# THE EXERCISE
Return, unchanged, every line of the entries from the one containing "Open the 施設案内 menu item" through the last line of the entries, both ends included.

(Word and element pointing entries)

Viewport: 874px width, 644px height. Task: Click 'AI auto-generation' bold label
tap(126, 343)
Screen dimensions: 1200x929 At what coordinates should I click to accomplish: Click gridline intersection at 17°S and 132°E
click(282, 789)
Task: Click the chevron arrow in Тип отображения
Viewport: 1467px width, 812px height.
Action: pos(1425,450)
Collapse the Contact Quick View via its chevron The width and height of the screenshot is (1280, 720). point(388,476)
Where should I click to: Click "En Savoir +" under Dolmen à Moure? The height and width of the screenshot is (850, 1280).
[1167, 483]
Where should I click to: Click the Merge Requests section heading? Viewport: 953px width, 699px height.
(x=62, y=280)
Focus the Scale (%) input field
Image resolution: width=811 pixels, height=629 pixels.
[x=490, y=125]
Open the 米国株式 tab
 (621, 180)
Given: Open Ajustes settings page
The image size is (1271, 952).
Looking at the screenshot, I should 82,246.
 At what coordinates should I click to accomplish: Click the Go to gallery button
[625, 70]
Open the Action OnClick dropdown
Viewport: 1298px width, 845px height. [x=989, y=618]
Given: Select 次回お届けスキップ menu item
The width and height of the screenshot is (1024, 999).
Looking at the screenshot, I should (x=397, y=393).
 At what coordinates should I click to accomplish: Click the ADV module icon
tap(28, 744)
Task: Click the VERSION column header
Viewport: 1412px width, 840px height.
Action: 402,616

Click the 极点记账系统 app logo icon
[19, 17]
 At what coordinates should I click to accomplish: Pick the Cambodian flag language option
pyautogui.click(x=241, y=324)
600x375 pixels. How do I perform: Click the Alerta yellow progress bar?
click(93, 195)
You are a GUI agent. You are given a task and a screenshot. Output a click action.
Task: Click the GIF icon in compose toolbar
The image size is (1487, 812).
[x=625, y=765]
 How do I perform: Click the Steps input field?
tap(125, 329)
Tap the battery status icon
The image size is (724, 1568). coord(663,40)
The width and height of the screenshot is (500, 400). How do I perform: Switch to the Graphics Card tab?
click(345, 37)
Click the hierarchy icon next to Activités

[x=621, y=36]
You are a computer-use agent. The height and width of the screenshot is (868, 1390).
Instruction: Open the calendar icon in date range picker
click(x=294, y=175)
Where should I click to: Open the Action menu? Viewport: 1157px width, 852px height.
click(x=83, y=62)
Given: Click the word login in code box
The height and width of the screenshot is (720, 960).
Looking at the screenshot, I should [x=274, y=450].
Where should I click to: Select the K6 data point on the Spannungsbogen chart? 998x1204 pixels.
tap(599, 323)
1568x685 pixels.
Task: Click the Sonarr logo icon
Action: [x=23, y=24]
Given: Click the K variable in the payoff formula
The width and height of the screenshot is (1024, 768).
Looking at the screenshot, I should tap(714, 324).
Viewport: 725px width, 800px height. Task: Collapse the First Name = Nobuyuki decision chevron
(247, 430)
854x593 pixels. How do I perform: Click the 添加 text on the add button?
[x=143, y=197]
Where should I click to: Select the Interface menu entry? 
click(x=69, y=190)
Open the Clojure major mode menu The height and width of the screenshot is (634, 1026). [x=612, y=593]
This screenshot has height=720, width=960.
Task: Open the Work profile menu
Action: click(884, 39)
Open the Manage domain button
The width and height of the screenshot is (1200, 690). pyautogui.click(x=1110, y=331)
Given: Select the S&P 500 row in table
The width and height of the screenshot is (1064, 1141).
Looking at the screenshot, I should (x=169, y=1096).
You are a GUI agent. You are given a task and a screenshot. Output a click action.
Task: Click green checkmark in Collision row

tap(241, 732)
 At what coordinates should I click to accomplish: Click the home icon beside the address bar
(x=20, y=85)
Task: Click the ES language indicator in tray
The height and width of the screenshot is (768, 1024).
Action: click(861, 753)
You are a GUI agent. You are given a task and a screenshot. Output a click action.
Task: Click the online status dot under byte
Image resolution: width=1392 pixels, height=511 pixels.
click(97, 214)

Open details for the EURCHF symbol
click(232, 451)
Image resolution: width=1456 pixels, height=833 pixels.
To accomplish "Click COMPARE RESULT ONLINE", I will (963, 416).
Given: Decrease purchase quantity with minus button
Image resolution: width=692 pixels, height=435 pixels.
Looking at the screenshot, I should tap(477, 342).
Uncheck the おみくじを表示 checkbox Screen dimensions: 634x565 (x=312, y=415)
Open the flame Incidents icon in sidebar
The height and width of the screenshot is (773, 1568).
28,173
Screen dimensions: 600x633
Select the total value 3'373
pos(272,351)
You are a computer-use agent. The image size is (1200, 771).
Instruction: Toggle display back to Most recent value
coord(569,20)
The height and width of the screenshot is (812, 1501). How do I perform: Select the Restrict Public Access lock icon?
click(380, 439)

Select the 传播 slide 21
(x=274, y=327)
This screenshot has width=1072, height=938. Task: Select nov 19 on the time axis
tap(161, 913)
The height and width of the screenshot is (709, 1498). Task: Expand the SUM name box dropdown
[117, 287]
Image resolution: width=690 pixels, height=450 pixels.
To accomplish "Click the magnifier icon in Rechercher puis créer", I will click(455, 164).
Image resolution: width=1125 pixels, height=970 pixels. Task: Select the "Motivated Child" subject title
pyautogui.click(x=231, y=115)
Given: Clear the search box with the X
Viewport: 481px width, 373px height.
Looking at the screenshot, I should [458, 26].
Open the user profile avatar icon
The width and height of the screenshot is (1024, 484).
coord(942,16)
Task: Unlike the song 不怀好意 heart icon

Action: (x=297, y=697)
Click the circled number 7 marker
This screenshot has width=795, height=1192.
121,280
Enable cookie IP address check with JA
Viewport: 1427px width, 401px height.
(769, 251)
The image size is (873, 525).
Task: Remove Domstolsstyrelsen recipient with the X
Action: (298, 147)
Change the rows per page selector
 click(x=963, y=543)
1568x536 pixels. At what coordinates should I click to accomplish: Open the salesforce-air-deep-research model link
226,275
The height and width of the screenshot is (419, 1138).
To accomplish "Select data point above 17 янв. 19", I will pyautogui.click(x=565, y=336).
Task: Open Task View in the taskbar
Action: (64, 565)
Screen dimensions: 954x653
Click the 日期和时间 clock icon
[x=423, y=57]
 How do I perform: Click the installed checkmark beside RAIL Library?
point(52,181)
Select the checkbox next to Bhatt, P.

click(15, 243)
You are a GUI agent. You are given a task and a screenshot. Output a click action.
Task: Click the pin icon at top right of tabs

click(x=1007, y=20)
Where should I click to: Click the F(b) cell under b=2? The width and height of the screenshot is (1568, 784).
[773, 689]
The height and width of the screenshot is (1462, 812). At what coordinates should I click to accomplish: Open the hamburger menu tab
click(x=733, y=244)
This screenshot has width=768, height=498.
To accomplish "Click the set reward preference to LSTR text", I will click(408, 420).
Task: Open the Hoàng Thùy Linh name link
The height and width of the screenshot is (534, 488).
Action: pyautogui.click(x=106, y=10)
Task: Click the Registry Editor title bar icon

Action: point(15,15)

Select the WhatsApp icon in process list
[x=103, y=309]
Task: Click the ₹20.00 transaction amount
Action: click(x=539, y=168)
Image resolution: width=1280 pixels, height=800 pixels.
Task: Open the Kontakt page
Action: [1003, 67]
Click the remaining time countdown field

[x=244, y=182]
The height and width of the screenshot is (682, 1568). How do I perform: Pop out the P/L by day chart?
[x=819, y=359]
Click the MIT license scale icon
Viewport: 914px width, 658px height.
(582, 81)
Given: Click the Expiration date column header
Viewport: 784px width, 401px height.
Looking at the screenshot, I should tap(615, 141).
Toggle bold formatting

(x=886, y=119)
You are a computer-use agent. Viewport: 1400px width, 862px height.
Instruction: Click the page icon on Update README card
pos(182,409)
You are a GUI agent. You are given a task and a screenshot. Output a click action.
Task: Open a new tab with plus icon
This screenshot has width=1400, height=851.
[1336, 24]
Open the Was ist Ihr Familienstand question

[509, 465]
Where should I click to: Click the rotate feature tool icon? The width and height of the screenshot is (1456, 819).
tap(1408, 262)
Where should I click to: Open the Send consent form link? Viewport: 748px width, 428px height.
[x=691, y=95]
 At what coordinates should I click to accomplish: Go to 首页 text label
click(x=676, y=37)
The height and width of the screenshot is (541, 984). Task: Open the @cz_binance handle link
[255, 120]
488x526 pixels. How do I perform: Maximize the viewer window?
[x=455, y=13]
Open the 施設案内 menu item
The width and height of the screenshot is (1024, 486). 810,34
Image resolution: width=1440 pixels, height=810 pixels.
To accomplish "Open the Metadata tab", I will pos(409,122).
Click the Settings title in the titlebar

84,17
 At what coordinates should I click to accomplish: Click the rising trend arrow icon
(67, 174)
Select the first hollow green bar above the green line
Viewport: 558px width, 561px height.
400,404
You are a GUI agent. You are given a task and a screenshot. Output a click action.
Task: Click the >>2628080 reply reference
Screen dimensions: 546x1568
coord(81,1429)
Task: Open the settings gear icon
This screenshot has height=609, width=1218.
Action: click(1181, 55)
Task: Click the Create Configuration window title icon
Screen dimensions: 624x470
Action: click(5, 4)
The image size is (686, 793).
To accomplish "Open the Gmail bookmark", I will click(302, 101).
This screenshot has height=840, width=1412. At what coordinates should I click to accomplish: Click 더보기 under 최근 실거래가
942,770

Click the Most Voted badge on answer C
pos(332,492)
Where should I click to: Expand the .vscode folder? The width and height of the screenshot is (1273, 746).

# SOLUTION TO THIS TASK
Open the 施設案内 menu item
The width and height of the screenshot is (1024, 486). 810,34
Image resolution: width=1440 pixels, height=810 pixels.
To accomplish "Open the Metadata tab", I will pos(409,122).
Click the Settings title in the titlebar

84,17
 At what coordinates should I click to accomplish: Click the rising trend arrow icon
(67, 174)
Select the first hollow green bar above the green line
Viewport: 558px width, 561px height.
400,404
You are a GUI agent. You are given a task and a screenshot. Output a click action.
Task: Click the >>2628080 reply reference
Screen dimensions: 546x1568
coord(81,1429)
Task: Open the settings gear icon
This screenshot has height=609, width=1218.
Action: click(1181, 55)
Task: Click the Create Configuration window title icon
Screen dimensions: 624x470
Action: click(5, 4)
The image size is (686, 793).
To accomplish "Open the Gmail bookmark", I will click(302, 101).
This screenshot has height=840, width=1412. At what coordinates should I click to accomplish: Click 더보기 under 최근 실거래가
942,770

Click the Most Voted badge on answer C
pos(332,492)
Where should I click to: Expand the .vscode folder? The width and height of the screenshot is (1273, 746).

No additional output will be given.